From: Chris Mason <chris.mason@oracle.com>
To: Jan Kara <jack@suse.cz>
Cc: Boaz Harrosh <bharrosh@panasas.com>, djwong <djwong@us.ibm.com>,
Jens Axboe <axboe@kernel.dk>,
linux-kernel <linux-kernel@vger.kernel.org>,
linux-fsdevel <linux-fsdevel@vger.kernel.org>,
Mingming Cao <mcao@us.ibm.com>,
linux-scsi <linux-scsi@vger.kernel.org>
Subject: Re: [RFC] block integrity: Fix write after checksum calculation problem
Date: Tue, 22 Feb 2011 08:02:10 -0500 [thread overview]

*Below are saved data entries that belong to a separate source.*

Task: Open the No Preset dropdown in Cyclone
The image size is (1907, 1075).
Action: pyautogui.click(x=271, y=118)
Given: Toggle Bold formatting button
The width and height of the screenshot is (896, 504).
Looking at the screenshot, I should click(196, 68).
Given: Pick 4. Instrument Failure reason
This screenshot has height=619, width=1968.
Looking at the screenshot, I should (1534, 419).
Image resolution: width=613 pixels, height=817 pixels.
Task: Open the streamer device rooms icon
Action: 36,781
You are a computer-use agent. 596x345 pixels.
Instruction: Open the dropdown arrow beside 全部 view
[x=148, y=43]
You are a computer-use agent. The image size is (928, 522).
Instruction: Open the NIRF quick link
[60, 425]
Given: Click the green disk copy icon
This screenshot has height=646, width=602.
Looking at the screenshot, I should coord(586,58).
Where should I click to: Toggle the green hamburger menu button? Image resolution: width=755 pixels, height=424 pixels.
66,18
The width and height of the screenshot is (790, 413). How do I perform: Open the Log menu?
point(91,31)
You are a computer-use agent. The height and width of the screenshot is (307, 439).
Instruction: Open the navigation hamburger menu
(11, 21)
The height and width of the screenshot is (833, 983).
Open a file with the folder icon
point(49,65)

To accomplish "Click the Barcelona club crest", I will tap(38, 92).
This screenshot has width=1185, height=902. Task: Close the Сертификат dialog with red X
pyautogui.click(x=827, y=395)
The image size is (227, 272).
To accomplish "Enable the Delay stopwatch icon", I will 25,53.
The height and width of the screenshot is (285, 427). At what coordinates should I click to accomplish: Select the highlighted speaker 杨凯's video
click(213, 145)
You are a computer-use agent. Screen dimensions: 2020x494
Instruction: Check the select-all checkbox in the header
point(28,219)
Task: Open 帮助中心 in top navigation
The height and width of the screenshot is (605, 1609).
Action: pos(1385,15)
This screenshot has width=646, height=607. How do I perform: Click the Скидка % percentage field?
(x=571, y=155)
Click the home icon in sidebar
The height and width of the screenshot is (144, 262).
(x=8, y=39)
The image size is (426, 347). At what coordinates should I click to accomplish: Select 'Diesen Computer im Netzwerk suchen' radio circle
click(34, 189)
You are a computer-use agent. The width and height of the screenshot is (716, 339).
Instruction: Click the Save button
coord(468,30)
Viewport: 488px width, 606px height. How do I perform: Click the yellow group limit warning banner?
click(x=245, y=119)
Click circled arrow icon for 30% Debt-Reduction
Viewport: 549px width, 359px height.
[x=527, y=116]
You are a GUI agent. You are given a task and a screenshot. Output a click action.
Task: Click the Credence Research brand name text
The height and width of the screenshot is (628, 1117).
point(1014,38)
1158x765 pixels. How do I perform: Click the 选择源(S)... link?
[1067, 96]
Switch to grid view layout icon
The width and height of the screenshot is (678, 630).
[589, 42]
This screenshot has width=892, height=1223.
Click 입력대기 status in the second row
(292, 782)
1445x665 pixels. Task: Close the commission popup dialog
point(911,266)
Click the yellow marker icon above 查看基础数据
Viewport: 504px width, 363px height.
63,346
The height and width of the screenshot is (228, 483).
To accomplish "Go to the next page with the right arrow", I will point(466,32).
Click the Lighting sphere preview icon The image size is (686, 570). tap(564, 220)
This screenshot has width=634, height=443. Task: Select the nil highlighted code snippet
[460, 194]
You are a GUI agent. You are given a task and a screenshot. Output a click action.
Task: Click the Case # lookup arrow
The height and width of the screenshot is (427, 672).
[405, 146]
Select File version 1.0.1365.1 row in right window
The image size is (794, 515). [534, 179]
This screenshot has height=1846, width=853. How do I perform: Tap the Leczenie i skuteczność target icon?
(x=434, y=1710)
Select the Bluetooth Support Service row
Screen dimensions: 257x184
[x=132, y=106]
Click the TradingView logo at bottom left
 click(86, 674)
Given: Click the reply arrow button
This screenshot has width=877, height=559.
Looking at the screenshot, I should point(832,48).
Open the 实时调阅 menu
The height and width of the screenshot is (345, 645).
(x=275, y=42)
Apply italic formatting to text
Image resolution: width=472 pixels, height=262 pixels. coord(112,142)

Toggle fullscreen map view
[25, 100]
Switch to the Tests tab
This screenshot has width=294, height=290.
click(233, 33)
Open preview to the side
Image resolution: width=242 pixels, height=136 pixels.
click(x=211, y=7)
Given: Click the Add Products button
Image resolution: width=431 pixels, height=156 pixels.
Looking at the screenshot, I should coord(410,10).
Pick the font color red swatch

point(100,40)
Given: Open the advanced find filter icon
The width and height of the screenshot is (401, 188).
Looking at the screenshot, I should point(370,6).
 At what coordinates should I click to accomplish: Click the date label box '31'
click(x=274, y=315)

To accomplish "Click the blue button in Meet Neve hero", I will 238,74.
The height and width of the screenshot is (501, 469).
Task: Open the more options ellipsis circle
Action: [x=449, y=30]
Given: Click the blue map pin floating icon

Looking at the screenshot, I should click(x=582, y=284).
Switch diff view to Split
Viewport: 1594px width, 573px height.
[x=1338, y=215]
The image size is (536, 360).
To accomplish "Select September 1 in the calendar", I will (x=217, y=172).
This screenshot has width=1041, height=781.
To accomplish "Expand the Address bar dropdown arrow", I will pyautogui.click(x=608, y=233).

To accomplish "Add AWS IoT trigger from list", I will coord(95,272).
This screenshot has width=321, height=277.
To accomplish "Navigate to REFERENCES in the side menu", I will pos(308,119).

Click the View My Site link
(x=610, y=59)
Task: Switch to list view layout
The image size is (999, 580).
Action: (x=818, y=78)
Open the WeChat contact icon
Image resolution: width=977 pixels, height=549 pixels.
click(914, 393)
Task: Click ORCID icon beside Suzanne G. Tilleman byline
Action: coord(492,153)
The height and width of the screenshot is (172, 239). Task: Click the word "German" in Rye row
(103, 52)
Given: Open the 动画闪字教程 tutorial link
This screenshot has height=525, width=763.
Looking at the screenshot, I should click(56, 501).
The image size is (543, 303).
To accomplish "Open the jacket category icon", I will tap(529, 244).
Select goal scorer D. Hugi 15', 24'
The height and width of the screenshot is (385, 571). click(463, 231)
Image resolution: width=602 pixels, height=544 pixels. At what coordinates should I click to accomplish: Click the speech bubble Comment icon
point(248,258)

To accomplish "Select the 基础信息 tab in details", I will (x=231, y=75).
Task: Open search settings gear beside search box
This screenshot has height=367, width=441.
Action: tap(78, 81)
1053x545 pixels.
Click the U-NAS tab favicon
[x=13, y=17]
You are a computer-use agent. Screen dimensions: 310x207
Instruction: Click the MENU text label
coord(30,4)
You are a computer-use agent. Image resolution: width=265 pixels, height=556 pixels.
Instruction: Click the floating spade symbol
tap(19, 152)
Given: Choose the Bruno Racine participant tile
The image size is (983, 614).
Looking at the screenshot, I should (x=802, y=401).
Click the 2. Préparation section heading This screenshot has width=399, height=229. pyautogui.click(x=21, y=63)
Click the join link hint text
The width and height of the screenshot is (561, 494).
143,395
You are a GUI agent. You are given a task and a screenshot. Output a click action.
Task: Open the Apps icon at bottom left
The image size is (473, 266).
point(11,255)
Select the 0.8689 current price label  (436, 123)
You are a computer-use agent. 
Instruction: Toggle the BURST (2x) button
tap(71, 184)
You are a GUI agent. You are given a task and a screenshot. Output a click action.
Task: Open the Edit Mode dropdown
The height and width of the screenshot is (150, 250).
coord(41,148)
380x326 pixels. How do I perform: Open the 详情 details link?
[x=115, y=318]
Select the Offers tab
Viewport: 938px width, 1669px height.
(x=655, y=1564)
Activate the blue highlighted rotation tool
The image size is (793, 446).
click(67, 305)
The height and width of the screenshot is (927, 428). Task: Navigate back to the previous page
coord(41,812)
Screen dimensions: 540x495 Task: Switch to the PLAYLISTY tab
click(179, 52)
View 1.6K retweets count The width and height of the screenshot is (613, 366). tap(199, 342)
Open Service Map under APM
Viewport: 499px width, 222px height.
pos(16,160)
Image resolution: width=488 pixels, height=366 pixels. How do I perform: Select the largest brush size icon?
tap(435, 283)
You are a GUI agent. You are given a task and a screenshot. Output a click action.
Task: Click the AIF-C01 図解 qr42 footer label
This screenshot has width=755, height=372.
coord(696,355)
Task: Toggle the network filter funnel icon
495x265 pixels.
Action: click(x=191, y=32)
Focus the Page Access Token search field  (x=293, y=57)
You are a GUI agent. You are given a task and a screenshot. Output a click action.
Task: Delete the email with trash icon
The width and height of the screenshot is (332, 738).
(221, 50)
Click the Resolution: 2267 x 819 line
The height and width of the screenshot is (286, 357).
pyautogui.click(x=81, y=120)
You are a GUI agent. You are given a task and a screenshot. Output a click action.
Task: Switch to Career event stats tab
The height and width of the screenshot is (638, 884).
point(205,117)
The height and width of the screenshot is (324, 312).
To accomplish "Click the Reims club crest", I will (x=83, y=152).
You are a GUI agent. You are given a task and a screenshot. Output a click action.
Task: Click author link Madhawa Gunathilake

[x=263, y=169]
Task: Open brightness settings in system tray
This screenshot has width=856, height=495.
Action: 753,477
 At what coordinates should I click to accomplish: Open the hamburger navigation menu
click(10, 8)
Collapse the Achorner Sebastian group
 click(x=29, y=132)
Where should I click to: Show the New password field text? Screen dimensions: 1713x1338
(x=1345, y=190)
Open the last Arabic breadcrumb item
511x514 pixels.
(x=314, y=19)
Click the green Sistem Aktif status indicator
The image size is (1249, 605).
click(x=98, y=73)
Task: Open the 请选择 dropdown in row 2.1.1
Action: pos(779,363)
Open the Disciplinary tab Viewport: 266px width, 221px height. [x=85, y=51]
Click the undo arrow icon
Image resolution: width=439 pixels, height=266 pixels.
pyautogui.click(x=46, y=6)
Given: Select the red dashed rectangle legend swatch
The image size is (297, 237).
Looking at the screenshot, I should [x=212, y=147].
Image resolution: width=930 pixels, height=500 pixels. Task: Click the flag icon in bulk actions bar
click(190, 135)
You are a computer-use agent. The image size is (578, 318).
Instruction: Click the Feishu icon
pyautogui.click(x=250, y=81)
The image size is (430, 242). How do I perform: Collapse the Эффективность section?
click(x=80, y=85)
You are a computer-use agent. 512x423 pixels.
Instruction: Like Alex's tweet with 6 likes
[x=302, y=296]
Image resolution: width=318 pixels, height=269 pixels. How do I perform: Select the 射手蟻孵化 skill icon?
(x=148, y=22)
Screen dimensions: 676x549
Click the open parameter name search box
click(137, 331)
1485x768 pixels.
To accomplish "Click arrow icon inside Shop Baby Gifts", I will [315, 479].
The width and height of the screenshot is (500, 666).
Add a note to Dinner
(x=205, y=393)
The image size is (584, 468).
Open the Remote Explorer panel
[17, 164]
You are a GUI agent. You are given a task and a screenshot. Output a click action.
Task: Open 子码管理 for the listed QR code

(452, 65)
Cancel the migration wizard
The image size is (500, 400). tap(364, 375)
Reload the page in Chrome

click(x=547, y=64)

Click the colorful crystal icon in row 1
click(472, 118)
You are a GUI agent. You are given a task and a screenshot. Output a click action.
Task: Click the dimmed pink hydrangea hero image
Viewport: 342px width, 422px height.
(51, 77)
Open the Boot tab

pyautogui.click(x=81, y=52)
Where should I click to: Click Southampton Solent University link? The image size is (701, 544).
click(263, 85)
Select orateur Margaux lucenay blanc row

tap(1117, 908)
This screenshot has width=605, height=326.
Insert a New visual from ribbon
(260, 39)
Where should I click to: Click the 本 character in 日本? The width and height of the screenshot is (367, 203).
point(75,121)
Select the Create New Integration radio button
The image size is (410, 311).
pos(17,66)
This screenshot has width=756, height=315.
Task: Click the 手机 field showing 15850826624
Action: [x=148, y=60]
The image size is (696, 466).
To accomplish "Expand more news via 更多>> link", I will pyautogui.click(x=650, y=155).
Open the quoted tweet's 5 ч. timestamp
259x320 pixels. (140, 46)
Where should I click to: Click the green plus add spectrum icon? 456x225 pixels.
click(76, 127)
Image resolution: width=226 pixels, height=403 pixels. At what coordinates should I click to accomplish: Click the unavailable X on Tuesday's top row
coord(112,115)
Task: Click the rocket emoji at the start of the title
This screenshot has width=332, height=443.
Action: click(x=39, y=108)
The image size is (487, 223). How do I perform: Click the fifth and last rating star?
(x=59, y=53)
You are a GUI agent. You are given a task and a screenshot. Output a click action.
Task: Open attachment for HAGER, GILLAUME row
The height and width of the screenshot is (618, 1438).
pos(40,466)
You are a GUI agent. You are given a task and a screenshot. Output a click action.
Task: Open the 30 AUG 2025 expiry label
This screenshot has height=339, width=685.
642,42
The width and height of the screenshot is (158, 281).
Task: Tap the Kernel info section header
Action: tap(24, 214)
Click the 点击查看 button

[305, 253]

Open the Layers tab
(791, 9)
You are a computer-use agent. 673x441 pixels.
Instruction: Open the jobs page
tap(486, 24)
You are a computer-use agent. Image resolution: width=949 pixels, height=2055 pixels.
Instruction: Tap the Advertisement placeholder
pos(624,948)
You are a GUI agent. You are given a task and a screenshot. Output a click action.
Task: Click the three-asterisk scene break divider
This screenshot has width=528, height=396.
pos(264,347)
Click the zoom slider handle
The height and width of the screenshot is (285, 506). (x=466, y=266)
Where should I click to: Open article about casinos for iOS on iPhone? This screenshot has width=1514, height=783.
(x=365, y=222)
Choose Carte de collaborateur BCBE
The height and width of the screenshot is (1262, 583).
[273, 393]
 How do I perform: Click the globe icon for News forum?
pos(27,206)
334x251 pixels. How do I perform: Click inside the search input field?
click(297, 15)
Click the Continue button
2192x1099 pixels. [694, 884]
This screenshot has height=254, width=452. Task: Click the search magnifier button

Message-ID: <1298379714-sup-3015@think> (raw)
In-Reply-To: <20110222114222.GA24728@quack.suse.cz>
[ resend sorry if you get this twice ]
Excerpts from Jan Kara's message of 2011-02-22 06:42:22 -0500:
> Hi Boaz,
>
> On Mon 21-02-11 21:45:51, Boaz Harrosh wrote:
> > On 02/21/2011 06:00 PM, Darrick J. Wong wrote:
> > > Last summer there was a long thread entitled "Wrong DIF guard tag on ext2
> > > write" (http://marc.info/?l=linux-scsi&m=127530531808556&w=2) that started a
> > > discussion about how to deal with the situation where one program tells the
> > > kernel to write a block to disk, the kernel computes the checksum of that data,
> > > and then a second program begins writing to that same block before the disk HBA
> > > can DMA the memory block, thereby causing the disk to complain about being sent
> > > invalid checksums.
> >
> > The brokenness is in ext2/3 if you'll use btrfs, xfs and I think late versions
> > of ext4 it should work much better. (If you still have problems please report
> > them, those FSs advertise stable pages write-out)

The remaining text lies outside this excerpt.